Describes the basic method of the Python web crawler function.

Last Update:2016-01-31 Source: Internet

Author: User

Tags python web crawler

Developer on Alibaba Coud: Build your first app with APIs, SDKs, and tutorials on the Alibaba Cloud. Read more ＞

Describes the basic method of the Python web crawler function.

Web CrawlerIs an image name. Comparing the Internet to a Spider, a Spider is a web crawler.

1. Web Crawler Definition

Web crawlers search for Web pages based on their link addresses. Starting from a website page (usually the homepage), read the content of the webpage, find other link addresses in the webpage, and then find the next Webpage through these link addresses. This keeps repeating, until all the web pages of the website are crawled. If the whole Internet is regarded as a website, the web spider can use this principle to capture all the web pages on the Internet. In this case, web crawler is a crawling program and a crawling program. The basic operation of Web Crawlers is to capture webpages.

2. Web page browsing Process

In fact, the process of capturing a webpage is the same as that of browsing a webpage through the IE browser.

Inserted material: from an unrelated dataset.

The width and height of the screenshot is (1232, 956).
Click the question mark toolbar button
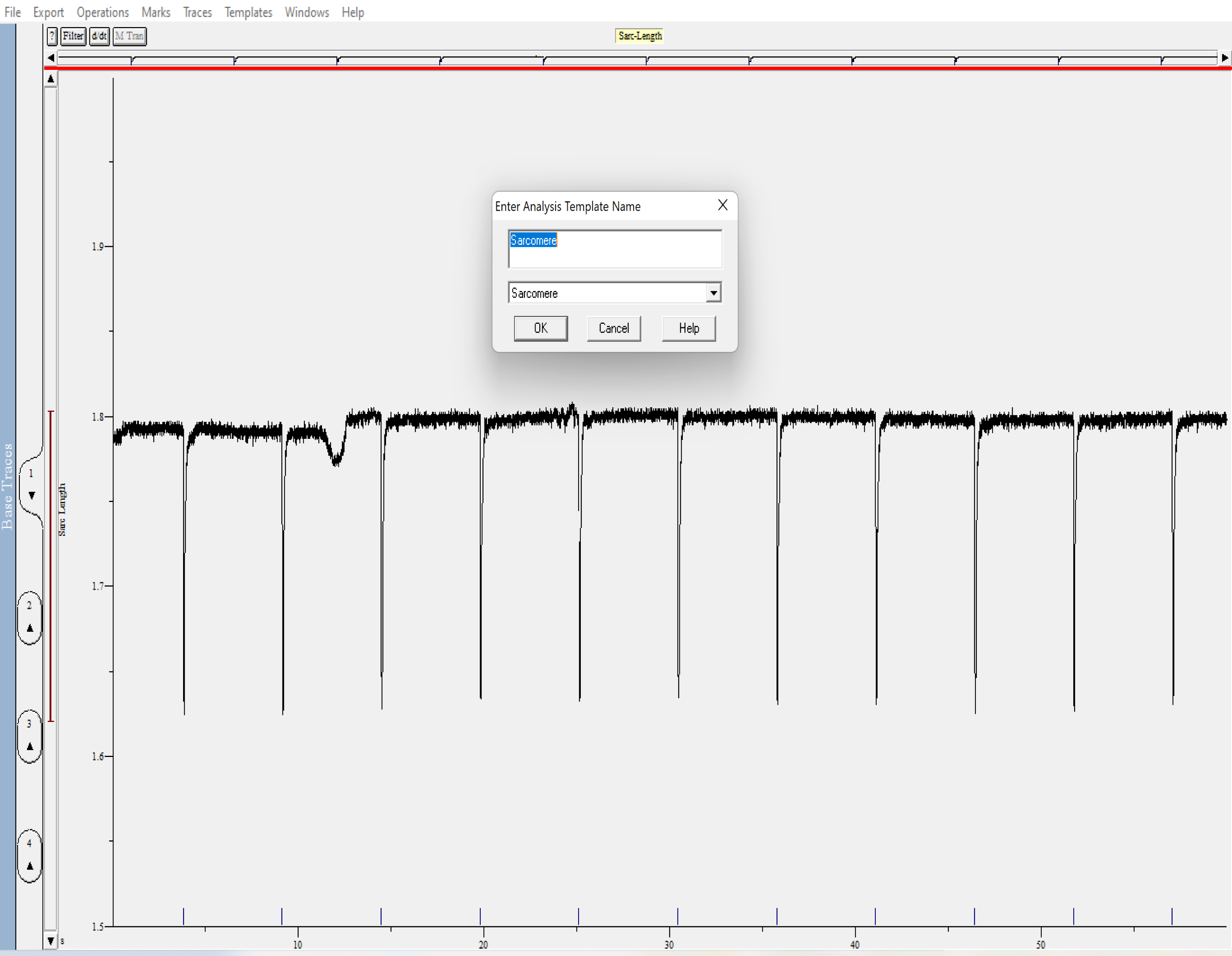[52, 36]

For example, enter www.baidu.com in the address bar of your browser.

The process of opening a webpage is actually that the browser acts as a browser "client" and sends a request to the server, "grabbing" the server file, and then explaining and presenting it.

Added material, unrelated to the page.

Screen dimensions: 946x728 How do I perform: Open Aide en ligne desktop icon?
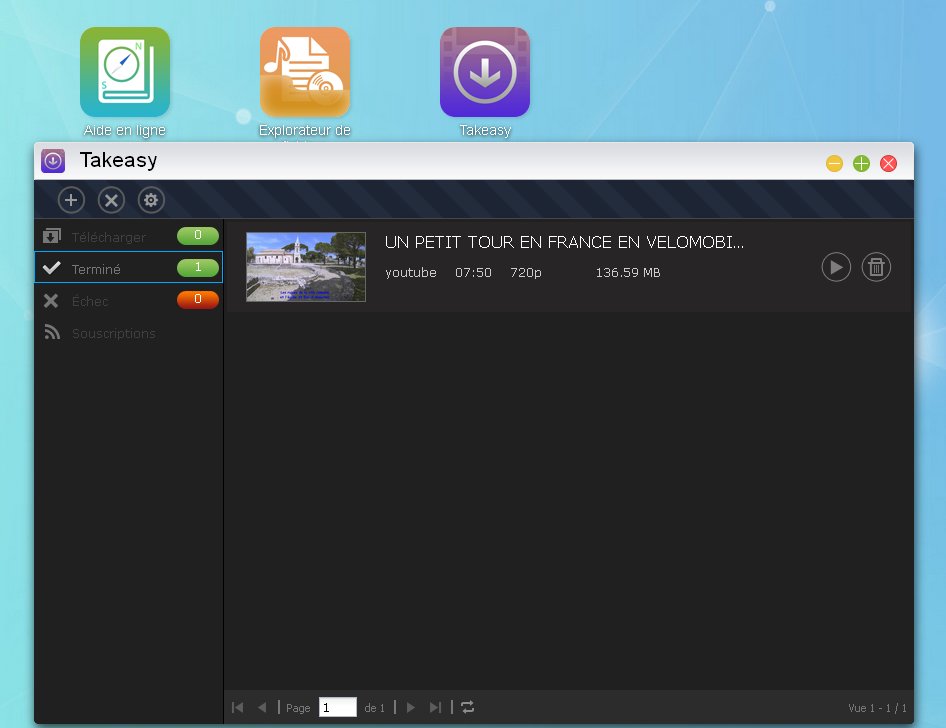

HTML is a markup language that uses tags to tag content and parse and distinguish it. The function of the browser is to parse the obtained HTML code, and then convert the original code into a website page that we can directly see.

3. python-based Web Crawler

1). Obtain the html page using python

In fact, the most basic website capture can be done in two sentences:

import urllib2content = urllib2.urlopen('http://XXXX').read()

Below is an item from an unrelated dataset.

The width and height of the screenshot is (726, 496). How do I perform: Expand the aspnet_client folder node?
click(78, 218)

In this way, we can obtain the entire html document. The key issue is that we may need to obtain the useful information from this document, rather than the entire document. This requires parsing the html that is filled with various tags.

2) parse the html method after the python crawler crawls the page

Python crawler html Parser library SGMLParser

Python comes with HTMLParser, SGMLParser, and so on by default. The former is too difficult to use, so I wrote a sample program using SGMLParser:

import urllib2from sgmllib import SGMLParser class ListName(SGMLParser):def __init__(self):SGMLParser.__init__(self)self.is_h4 = ""self.name = []def start_h4(self, attrs):self.is_h4 = 1def end_h4(self):self.is_h4 = ""def handle_data(self, text):if self.is_h4 == 1:self.name.append(text) content = urllib2.urlopen('http://169it.com/xxx.htm').read()listname = ListName()listname.feed(content)for item in listname.name:print item.decode('gbk').encode('utf8')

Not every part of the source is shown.